Cross domain cookie using CORS in Safari

Question

I followed the example: http://arunranga.com/examples/access-control/credentialedRequest.html

from this page: http://arunranga.com/examples/access-control/

The example work in Firefox, but not Safari, anyone have tried in implementing CORS cross domain cookie handling, and being success in Safari?

Thanks.

Answer 1

This sounds like a Safari bug. I just verified that cross-domain cookies aren't being set in Safari. Cross-domain cookies are working in Chrome, so this may be fixed in WebKit and the latest hasn't made it to Safari yet. I haven't seen a Safari or WebKit bug report about this.

Answer 2

Safari also blocks cookies from sites that haven't been visited directly. You can see in the security settings. It's default setting is Accept cookies: "Only from sites I visit".

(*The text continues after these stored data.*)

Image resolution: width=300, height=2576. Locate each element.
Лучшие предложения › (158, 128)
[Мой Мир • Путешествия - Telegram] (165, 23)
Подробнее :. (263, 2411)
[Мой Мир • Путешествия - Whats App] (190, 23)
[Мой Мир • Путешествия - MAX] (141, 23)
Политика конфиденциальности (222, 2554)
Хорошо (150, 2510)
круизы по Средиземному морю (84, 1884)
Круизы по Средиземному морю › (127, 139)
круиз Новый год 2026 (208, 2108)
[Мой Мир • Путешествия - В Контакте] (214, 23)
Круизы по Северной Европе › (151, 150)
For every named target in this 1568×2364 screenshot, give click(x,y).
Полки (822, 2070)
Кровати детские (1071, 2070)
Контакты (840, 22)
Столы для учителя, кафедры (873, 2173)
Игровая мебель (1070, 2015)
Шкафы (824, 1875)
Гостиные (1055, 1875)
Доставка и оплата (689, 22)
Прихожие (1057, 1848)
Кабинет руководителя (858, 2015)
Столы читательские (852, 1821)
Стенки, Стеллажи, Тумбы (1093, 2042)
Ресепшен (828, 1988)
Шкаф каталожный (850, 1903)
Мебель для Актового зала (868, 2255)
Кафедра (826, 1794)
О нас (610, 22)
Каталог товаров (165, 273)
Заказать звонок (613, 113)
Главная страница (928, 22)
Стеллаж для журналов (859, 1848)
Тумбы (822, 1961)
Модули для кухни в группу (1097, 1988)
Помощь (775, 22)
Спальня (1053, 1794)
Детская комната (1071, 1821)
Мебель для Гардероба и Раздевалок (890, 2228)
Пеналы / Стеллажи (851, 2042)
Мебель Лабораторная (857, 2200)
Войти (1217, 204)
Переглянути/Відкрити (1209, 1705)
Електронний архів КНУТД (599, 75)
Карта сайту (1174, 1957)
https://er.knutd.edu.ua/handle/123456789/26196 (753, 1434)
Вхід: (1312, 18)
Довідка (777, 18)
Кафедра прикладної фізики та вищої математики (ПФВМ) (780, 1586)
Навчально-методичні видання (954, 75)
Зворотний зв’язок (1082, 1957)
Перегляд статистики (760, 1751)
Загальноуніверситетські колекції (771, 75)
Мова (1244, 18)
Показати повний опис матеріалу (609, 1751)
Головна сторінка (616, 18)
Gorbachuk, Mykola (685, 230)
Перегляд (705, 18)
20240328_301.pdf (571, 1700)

This will help get you started. Setting cross-domain cookies in Safari

I have jsonp working in safari using methods in the above link. So assumed that the cookie would work in the CORS context, but at this stage it doesn't seem to be working. Also, changing the security setting seems to have no effect.

Safari might demand a stricter set of headers to be returned?

Answer 3

I encountered this with API/UI apps on different subdomains of Heroku, like my-api.herokuapp.com and my-ui.herokuapp.com, session cookie was set for my-api.herokuapp.com. Even visiting my-api.herokuapp.com didn't seem to help Safari in this case with its default 'Only from sites I visit' policy @23inhouse mentioned: http://content.screencast.com/users/artemv/folders/Jing/media/4dfc08d7-0e9c-483f-a272-bbe91549ea95/00000759.png.

However, Safari worked just fine when we assigned a custom domain to these apps and it became my-api.mydomain.com and my-ui.mydomain.com - so it looks like Safari has particularly low trust to popular hosters' subdomains. No direct visit to my-api.mydomain.com was needed in this case.